Extract provided —
Once the cantilever tip 128 contacts ink source 120, ink should adhere to ink tip 128. In one embodiment, the cantilever tip is designed to be easily wettable, usually hydrophilic, and the rest of the cantilever as well as other surfaces that come into contact with the ink are designed to be non-wetting, typically hydrophobic. A wettable tip assures that the ink adheres to the tip. The non-wettable cantilever prevents ink wicking along the cantilever. Thus the surface tension causes the ink from the ink source to adhere to ink tip 128. Likewise, surface tension causes the ink to release from the ink tip 128 and adhere to a surface being printed.

Upon actuation, the cantilever moves to an up position. At the ink source, a unit of ink, typically less than a 200 pico-liters (more commonly less than 10 pico-liters) attaches and remains confined to the hydrophilic tip. When a pixel is printed, the actuator releases the cantilever which causes the tip to move the volume of ink to a surface to be printed. Capillary action transfers the ink from the cantilever tip to the surface 142 to be printed.

Using surface tension and mechanical movement instead of more traditional ink deposition methods allows elimination of channels or nozzles in the ink depositing mechanism. Channel and nozzle elimination reduces clogging and allows use of a wider ink variety. To minimize clogging issues, the diameter of meniscus 132 may be made substantially wider than the pixel size being created. Alternately, the meniscus 132 may not be an opening accessed by a single cantilever, instead the opening may be a long ‘line’ supply for an array of cantilevers. In one embodiment, the opening length approximately matches the width of the array, often 10 to 300 microns with a width small enough such that surface tension prevents ink leakage, typically a width less than 250_microns.

Small channel elimination allows the use of highly viscous inks. Usually inks exceeding a viscosity of 5 centipoise are unsuitable for ink jet printing. Quill jet printing allows the use of highly viscous inks. Such inks offer laser quality output at substantially reduced costs.

Record extracts —
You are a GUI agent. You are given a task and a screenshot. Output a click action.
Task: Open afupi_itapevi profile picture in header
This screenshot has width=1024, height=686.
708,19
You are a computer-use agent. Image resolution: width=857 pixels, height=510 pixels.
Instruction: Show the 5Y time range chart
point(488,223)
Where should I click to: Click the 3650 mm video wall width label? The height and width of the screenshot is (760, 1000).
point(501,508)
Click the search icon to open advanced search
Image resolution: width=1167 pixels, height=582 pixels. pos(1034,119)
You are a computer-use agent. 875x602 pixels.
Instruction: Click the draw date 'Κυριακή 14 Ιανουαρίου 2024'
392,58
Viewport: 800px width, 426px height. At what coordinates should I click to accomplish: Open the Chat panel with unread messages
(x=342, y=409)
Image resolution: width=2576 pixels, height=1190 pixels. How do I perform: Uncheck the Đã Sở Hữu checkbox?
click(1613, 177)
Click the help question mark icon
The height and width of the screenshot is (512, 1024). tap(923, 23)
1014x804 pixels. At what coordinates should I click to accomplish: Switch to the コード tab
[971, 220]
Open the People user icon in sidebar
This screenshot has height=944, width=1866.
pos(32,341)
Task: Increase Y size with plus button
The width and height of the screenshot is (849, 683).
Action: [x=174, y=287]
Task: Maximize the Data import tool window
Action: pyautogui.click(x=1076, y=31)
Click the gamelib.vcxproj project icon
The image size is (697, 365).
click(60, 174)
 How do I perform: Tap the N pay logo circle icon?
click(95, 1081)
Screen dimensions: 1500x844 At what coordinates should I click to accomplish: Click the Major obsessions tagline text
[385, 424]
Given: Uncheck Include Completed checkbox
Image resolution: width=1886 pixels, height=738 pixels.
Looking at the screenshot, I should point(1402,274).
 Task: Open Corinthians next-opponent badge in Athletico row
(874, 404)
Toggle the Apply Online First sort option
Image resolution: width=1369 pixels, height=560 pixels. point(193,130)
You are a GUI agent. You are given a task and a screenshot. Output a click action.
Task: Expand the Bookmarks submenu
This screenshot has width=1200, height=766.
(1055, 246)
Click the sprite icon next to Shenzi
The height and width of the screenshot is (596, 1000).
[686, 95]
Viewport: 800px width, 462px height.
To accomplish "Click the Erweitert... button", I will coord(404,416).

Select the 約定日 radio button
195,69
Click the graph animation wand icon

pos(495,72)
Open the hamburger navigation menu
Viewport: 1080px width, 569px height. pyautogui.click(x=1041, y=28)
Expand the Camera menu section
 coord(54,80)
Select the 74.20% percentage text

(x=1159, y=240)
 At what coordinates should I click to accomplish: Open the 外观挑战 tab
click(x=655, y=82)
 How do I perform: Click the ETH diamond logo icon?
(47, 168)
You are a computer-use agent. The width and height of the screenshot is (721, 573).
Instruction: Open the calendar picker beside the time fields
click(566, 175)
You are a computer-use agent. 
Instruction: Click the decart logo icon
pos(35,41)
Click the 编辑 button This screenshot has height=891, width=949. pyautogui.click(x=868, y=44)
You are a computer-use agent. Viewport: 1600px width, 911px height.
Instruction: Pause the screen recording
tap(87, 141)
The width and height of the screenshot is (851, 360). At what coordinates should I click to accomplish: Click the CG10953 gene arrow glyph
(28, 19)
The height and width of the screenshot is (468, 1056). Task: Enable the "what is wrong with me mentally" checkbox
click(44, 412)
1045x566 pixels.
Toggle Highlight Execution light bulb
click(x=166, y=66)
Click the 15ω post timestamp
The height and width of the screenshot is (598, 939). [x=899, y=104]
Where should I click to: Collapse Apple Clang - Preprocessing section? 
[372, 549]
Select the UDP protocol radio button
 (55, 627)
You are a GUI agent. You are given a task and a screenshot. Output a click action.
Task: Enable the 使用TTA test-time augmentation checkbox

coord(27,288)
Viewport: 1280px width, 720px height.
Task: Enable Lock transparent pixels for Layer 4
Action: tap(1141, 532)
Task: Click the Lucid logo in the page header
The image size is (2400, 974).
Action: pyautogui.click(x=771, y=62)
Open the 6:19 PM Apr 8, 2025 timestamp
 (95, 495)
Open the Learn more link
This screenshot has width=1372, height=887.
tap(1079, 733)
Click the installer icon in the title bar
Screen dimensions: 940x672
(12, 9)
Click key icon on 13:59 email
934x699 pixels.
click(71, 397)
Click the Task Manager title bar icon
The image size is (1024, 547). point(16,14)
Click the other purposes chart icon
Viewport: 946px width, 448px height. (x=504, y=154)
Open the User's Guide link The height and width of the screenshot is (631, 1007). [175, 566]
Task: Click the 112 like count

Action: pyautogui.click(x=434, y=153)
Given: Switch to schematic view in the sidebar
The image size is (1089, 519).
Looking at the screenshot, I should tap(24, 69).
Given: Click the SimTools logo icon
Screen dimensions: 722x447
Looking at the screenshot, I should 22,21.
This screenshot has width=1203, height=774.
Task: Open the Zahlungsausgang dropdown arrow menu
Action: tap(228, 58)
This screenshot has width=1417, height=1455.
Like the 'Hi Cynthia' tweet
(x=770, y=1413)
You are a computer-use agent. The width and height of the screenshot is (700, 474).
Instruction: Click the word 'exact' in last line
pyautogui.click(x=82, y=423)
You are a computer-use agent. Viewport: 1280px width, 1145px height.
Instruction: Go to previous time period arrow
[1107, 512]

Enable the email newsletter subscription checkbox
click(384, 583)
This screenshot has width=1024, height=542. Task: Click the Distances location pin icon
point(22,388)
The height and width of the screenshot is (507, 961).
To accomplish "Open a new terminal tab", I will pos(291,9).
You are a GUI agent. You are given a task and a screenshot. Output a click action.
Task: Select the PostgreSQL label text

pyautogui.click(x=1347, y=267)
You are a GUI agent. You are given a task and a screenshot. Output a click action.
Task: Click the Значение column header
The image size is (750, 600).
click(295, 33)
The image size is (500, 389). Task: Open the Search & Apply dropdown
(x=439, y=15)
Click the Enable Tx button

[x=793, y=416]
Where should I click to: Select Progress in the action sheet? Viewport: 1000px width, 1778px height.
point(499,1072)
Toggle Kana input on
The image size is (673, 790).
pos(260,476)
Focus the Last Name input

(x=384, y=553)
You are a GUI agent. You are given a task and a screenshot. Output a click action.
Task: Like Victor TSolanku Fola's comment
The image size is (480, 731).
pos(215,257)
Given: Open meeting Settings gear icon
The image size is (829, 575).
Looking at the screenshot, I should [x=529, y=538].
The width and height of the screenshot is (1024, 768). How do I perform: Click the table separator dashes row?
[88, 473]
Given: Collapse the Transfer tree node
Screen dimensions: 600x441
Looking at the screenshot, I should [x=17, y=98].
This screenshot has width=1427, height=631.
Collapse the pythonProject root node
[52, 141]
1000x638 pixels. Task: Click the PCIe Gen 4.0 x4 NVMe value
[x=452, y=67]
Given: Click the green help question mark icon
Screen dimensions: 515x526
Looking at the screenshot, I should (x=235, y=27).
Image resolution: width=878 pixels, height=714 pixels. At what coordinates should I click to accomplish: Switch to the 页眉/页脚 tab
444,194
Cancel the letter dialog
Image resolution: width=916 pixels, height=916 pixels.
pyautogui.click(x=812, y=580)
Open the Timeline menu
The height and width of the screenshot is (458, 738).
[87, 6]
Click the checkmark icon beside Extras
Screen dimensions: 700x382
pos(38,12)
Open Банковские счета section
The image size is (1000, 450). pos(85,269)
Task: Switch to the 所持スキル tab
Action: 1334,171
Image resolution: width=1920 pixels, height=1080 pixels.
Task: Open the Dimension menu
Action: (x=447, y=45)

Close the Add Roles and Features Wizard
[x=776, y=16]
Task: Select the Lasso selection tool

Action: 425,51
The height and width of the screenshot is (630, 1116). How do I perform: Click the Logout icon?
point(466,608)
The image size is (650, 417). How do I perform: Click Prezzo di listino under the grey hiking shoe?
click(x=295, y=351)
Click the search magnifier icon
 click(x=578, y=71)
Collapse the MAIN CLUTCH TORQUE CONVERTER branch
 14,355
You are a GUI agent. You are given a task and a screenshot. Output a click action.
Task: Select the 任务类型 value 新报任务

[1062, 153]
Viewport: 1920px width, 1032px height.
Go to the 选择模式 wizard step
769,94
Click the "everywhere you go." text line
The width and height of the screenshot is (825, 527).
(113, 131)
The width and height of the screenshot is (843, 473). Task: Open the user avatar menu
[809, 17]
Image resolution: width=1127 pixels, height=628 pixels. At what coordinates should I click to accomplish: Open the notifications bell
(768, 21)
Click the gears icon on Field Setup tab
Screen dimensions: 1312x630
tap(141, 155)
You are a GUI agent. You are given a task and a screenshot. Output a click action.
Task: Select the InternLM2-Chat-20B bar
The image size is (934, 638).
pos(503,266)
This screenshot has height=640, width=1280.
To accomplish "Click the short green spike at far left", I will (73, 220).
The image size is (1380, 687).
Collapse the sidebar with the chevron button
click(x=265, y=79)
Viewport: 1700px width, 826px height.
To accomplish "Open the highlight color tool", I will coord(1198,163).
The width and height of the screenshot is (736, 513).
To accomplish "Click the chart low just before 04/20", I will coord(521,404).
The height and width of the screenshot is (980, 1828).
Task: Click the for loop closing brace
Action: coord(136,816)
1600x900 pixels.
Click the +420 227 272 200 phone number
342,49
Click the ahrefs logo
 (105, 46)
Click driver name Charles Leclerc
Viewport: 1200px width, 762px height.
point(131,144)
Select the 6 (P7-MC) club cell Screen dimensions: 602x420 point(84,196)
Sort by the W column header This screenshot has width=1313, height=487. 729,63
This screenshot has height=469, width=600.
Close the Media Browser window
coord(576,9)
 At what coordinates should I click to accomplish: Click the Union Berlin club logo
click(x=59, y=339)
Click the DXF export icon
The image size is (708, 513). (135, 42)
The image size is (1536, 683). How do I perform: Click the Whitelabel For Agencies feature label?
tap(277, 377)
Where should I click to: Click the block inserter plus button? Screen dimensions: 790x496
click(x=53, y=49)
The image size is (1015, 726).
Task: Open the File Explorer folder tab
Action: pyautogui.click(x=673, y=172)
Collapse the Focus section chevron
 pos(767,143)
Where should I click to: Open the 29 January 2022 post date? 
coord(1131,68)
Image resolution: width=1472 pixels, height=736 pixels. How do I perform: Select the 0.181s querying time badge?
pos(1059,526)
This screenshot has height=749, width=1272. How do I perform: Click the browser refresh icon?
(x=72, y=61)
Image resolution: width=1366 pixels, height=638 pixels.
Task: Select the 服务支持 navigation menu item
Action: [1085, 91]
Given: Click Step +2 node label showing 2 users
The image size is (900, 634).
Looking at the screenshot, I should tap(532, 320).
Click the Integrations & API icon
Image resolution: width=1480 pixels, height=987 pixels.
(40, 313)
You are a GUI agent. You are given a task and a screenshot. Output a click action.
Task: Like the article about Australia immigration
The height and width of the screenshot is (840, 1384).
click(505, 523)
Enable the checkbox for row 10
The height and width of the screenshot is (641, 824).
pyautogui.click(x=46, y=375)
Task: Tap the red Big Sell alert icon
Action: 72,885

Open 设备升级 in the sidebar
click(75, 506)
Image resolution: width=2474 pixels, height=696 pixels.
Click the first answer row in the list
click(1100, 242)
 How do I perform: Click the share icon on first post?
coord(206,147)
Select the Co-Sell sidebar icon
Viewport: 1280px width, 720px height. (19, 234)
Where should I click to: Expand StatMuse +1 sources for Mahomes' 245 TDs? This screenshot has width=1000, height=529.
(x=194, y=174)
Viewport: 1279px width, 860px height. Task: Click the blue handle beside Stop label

About this task — According to the passage on cantilever ink printing, above what viscosity are inks usually unsuitable for ink jet printing? The items come from a different source than the passage on cantilever ink printing.

Task solution — 5 centipoise.